WORK REQUIRED: Leaving out every picture, transcribe the lines from the line that contains "Image resolution: width=885" to the end of the entries below, both ends included.

Stored data:
..............................
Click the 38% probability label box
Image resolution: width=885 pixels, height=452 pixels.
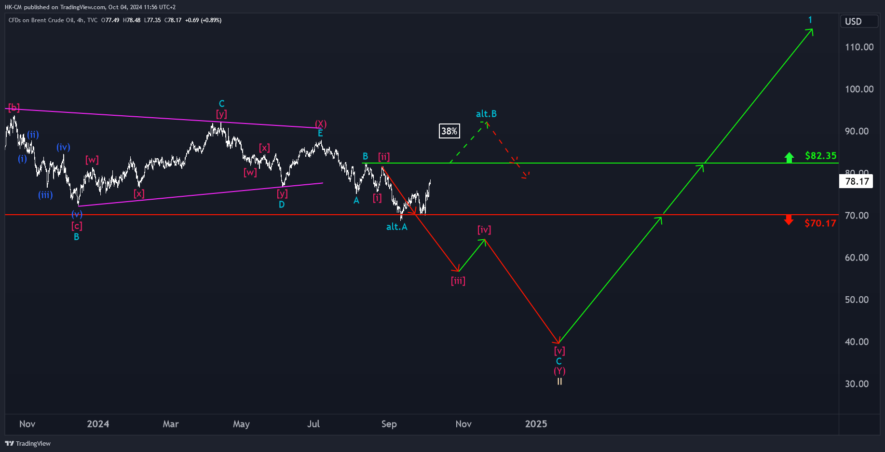point(449,131)
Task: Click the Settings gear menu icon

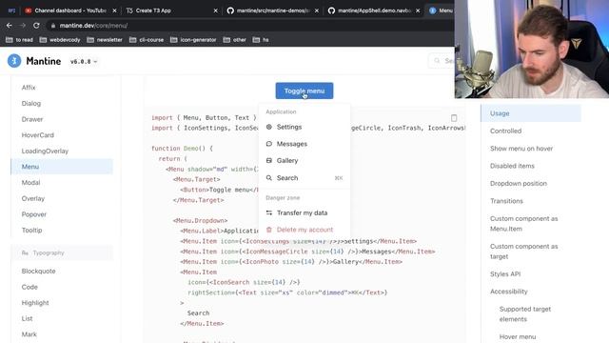Action: point(268,127)
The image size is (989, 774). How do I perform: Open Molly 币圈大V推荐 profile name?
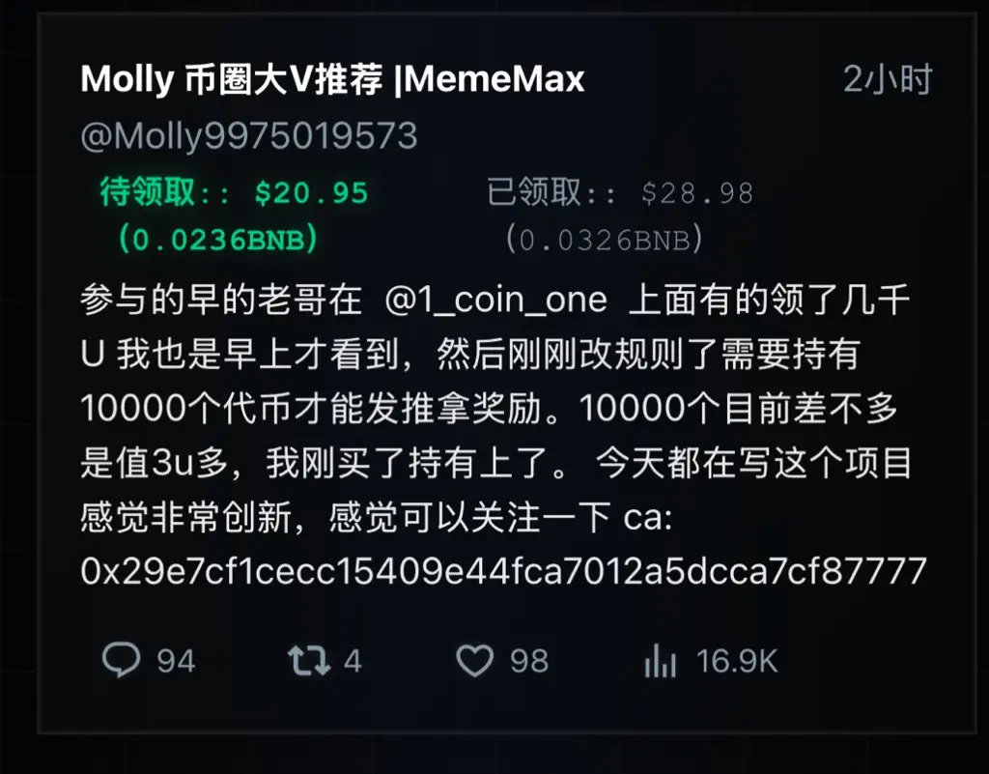tap(232, 79)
..............................
SOLUTION TO THE PROBLEM:
Image resolution: width=885 pixels, height=452 pixels.
point(449,131)
Task: Click the Settings gear menu icon

Action: point(268,127)
The image size is (989, 774). How do I perform: Open Molly 币圈大V推荐 profile name?
tap(232, 79)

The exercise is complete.